My senior year in college seemed like a particularly long one, especially winter quarter. The weather was chilling to the bone. My roommate Jimmy and I had signed up for an agronomy class at 8:00 in the morning. Ohio State’s campus was huge and it was over a mile trek to the old classroom in that damp cold. Professor Hines was nothing like his brother, who taught economics. No, this Hines was about as boring as watching corn grow. We kept falling asleep. Soon Jimmy and I were skipping the morning class and just attending the lab later in the day. Even that was taxing, but we befriended a Teacher’s Assistant, Jean, who helped us out a lot. She was from Colorado, kind of a mountain hiker, nature girl.
Jimmy and I weren’t doing so well in agronomy, barely passing the tests—well, to be honest, we were kidding ourselves. We were flunking. Except that our lab work was exceptional. Jean brought it to life for us and we were acing the labs. As it turned out, Christmas break was fast approaching and Jimmy and I were talking about our plans. We asked Jean if she was going home to Colorado. She said that she had no money to go home and was just going to stay at the University. Jimmy and I looked at each other and we said almost at the same time, “Why don’t you spend Christmas break with us?” I don’t think Jean had ever been asked such a thing by a boy, let alone two. We weren’t trying to date her, we were just being sincere that she shouldn’t spend Christmas without family. She thought it over a couple of days and said “yes.”

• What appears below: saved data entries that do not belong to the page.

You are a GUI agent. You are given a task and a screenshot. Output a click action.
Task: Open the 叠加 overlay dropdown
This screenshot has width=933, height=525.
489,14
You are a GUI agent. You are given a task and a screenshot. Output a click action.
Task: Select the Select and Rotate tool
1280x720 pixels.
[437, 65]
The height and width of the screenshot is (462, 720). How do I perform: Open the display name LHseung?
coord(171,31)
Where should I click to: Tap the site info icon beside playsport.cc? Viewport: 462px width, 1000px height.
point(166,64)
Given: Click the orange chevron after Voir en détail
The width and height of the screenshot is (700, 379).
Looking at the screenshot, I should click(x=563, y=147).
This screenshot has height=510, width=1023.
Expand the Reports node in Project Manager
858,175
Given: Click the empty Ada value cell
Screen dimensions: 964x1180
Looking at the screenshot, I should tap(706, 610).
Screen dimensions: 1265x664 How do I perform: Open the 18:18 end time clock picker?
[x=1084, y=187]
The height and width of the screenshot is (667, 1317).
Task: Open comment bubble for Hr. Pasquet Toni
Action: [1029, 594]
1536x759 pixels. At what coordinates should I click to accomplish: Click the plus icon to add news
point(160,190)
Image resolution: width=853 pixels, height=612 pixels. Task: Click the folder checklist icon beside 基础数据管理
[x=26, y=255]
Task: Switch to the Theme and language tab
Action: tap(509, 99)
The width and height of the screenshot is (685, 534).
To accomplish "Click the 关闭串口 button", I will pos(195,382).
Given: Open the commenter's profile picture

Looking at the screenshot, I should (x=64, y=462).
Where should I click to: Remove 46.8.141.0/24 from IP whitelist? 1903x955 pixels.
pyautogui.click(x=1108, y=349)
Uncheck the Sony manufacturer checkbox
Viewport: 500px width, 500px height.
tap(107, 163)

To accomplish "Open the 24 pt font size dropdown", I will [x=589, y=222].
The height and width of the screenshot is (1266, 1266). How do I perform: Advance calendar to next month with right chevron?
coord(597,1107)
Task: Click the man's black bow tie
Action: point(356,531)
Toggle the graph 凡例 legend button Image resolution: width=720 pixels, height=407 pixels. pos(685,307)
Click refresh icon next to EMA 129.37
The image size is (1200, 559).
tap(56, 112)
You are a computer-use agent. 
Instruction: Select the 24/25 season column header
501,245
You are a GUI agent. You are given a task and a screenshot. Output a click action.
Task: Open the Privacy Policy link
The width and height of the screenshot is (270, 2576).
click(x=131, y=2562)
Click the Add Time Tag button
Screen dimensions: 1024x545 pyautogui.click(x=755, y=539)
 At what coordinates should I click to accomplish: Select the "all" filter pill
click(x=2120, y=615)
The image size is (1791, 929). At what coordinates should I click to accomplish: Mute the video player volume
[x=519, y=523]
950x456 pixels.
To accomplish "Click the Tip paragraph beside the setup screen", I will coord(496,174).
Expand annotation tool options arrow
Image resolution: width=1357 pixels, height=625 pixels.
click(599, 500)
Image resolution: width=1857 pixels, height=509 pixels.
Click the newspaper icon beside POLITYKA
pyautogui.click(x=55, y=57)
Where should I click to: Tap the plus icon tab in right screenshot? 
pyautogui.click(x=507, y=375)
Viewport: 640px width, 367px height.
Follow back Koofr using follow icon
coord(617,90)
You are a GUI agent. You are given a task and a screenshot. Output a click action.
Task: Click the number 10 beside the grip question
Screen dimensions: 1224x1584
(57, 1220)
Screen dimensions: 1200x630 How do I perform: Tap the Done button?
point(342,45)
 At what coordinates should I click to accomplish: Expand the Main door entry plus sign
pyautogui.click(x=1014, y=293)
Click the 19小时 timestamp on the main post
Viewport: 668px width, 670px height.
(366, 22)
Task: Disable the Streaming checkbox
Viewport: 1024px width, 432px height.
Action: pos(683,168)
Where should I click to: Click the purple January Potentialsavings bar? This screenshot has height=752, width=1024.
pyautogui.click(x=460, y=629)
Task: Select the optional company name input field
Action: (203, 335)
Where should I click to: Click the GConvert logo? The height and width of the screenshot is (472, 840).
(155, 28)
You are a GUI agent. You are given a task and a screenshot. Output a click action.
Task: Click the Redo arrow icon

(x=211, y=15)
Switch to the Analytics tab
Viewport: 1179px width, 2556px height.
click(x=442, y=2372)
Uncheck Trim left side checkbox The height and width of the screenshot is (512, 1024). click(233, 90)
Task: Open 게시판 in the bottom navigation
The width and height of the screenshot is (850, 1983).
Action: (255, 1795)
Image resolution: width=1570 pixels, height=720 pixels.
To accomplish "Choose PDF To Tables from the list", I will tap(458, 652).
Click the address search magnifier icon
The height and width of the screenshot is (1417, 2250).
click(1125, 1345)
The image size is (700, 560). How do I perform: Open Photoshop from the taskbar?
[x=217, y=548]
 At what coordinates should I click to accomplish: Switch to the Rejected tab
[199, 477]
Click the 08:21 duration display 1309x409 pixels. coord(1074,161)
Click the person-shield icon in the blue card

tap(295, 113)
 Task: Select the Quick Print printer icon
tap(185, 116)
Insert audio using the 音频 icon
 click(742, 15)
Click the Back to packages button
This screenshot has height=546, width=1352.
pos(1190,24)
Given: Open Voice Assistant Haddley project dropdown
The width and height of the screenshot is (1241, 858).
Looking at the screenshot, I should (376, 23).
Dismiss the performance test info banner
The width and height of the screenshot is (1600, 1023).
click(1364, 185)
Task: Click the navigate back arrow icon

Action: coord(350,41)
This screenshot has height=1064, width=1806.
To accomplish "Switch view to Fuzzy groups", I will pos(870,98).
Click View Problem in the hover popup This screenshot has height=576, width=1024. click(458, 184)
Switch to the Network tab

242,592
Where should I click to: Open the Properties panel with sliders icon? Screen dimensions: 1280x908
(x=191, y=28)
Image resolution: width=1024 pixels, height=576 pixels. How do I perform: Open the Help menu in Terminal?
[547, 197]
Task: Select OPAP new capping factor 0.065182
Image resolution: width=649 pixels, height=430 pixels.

She came up just after Christmas and split her time between Jimmy’s place in Cleveland and our farm in Portage County. My folks had gifts for her and a special time planned where some of our other classmates in the area joined us. Dad hitched the horses up to the bobsled and the sleigh. We went on a tour of the hundred-acre farm, drinking apple cider as the horses pulled us through the paths in the woods. We ended up at the pond, which was frozen over in the sub-zero weather. We swept the snow off, started a little bonfire off to the side, and skated on the pond—taking breaks to warm ourselves by the fire. Horses, sleigh and bobsled, snowflakes falling, skating in the pond, we were like a Norman Rockwell painting. We ended up around the kitchen table telling stories about where we grew up, and laughing about the day.
Back at school, Jimmy and I went to see Jean on our last lab class. She asked us into her little office where she showed us the bad news. There were all these names and numbers on a sheet of paper, probably about 300 in the class. Ohio State’s a big school. Line after line of names and numbers. Then a couple of lines skipped, Jimmy’s and my name and numbers, then a couple more lines skipped and a bunch of other names below ours. She said that Professor Hines drew the line for passing just above our names. Our hearts sank. But with a wry Colorado smile, she said she talked him into moving the line below ours, so we would pass. Romans 12:15 says, “Rejoice with them that rejoice and mourn with them that mourn.” It could have gone either way, but we got a Christmas Break thanks to Jean. We rejoiced!